The best evidence I can find documents the occurrence of fewer than 400 true human hermaphrodites

What is the "best evidence" here? It is true that people who are medically viewed as "true hermaphrodites" are rare, they are not that rare. I've seen some medical literature citing that there are about 400 "reported" cases of "true hermaphroditism," but that is because medical journals are no longer publishing any more "cases" of gonadal dysgenesis or ovotestes - when there are 400 cases reported already, no new cases are considered for publication unless there is something drastically new about them. I assume that your figure came from the same source that I'm describing here, and if so you must agree with me that the number of *reported* cases does not indicate the actual frequency of the condition, especially something as stigmatized as this one.

(XX female/ovaries and XY male/testes - this is the definition of hermaphrodite)

XX female/ovaries and XY male/testes sound pretty standard to me... perhaps you meant to say "XY female/ovaries and XX male/testes" instead. Even so, your definition of "true hermaphrodite" is incorrect, even by the classical medical standard that intersex activists are criticizing. The correct definition of "true hermaphroditism" according to the medical community is the presence of both testicular and ovarian tissues (or under-formed variation thereof) within the same body.

Of course, this itself is an old definition that has lost relevance since 1950s. Whether you classify someone's intersexuality as "true" or "pseudo" hermaphroditism, they are put through the same invasive and often unnecessary medical treatment as a price for possessing unacceptable bodies.

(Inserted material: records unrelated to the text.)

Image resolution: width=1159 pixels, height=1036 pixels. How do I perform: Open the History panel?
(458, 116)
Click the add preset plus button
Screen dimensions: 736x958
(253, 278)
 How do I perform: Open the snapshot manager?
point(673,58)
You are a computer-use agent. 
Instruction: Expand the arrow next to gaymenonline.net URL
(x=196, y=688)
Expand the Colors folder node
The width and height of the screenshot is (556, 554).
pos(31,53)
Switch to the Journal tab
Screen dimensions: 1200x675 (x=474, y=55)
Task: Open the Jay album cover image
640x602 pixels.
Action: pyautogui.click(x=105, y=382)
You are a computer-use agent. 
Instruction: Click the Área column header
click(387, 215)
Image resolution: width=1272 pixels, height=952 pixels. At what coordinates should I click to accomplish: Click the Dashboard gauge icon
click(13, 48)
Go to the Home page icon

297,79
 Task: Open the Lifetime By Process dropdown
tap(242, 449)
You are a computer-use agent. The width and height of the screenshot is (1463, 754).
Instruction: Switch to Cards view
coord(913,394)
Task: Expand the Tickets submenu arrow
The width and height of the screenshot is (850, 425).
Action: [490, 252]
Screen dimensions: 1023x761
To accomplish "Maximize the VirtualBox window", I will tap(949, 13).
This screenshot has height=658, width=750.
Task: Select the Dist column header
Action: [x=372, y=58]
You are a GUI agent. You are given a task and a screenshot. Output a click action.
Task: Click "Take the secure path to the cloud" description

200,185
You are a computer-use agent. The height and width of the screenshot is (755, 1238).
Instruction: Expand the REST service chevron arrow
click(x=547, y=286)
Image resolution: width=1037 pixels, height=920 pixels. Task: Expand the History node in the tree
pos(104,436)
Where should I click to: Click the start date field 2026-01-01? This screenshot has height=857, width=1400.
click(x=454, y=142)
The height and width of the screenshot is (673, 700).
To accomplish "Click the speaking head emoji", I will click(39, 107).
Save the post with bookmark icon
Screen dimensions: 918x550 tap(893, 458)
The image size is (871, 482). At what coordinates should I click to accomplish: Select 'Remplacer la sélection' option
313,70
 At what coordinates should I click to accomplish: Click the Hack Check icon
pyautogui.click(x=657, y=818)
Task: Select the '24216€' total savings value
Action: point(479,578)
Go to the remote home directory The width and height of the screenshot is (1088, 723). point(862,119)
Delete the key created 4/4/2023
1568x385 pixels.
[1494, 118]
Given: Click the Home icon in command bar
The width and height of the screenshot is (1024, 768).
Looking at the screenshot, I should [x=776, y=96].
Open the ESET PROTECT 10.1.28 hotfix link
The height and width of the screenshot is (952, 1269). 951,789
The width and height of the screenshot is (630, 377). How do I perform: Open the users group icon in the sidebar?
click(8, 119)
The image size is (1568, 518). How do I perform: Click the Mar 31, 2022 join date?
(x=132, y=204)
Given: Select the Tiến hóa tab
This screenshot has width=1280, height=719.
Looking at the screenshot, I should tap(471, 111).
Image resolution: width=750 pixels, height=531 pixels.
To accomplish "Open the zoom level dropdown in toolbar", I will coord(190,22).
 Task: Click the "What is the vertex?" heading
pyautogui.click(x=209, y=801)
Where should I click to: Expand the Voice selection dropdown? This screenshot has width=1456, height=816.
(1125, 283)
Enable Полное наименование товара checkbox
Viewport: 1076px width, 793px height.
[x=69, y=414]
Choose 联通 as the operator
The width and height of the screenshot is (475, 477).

Intersex Society of North America defines intersexuality simply as the "congenital anomaly of the reproductive system." This is also the same definition used by the panel at the National Institute of Health that administers the new grant program aimed at developing an outcome research for treatment of intersex children. Plus, soon we will be publishing, in conjunction with supportive pediatric endocrinologists, a new and more useful nomenclature for intersex conditions.

Emi Koyama <emi@eminism.org>
Intersex Society of North America
(See our teaching kit at http://isna.org/store/store-teaching.html)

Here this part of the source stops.